Pinnow concentrates on suicide discourses and hardly discusses individual suicides. His analysis of scientific and political discourses would have been even stronger if he had examined their impact on individual suicides in some more detail. Suicide ran counter to Soviet concepts of individuality and society and therefore had to be fought and ultimately overcome in the new Soviet society populated by the New Man and the New Woman. Doctors, statisticians and officials thus worked hard towards preventing suicides, prompted by their belief that they could shape society, including moral norms and traditional values, through [End Page 1241] political and scientific measures in what Pinnow rather inelegantly calls "the Soviet social science state." Society, Pinnow underlines emphatically, was not a static given for the Soviet leadership. Rather, the Soviet leadership saw society as something that could be shaped and reshaped through governmental action.

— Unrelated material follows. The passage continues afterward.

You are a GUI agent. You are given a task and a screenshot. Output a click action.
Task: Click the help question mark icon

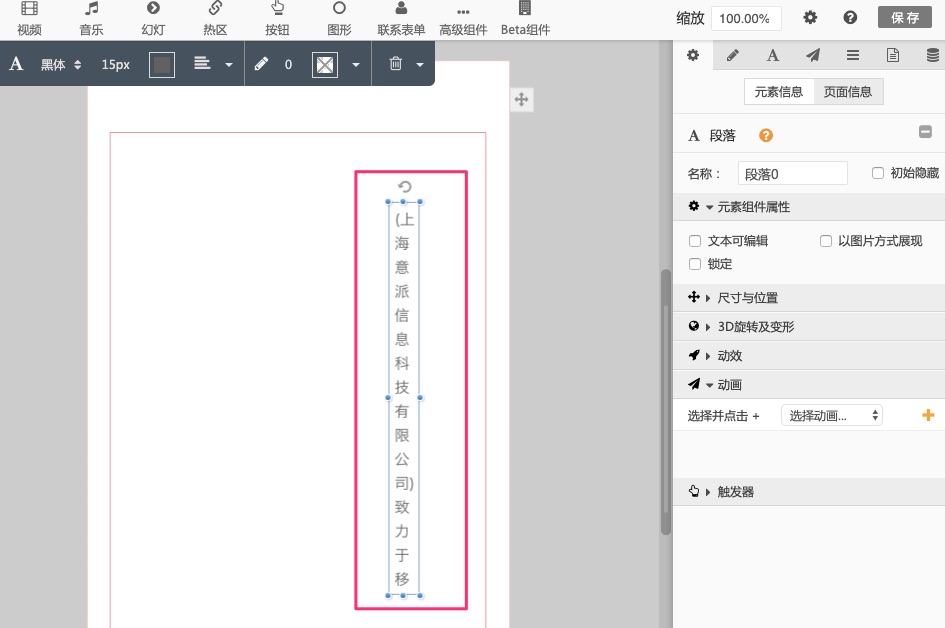tap(850, 17)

For Pinnow, the Soviet Union of the 1920s was the first state which "fully embraced the statistical conception of the population, and, accordingly, the potential of modern governmental practices to achieve a legible and integrated social order" (13-14). The 1920s were therefore a testing decade of modernity, perhaps more so than in other European countries. After exciting public debates on suicide during the 1920s, suicide discourses vanished from the public sphere in the 1930s under Stalin because suicide was increasingly seen as an illegitimate act, representing something going amiss in the increasingly consolidated Soviet society. Some comparative outlook to other European dictatorships, especially to Nazi Germany, would have been helpful. Pinnow relates his findings to a longer trajectory of suicide in Russian history and draws upon Susan Morrissey's work on suicide in Imperial Russia that questions linear progressions of suicide discourses from the traditional to the progressive. In traditional European societies, heavily if not entirely informed by Christian views, suicide is a taboo, penalised by both church and state, whereas in 'modern', allegedly 'secular' societies, suicide is considered to be a fundamental human right. Yet, in Russia, both the traditional and the 'progressive' views continued to coexist with each other throughout the 1920s and beyond. This hybrid status of suicide in the 1920s shows that Bolshevik attempts to transform collective and individual mentalities still had not fully impacted on the Soviet society that was still in the making. All in all, Pinnow's fine study advances our understanding of Soviet policy towards the collective in the 1920s and makes us rethink this crucial decade's significance.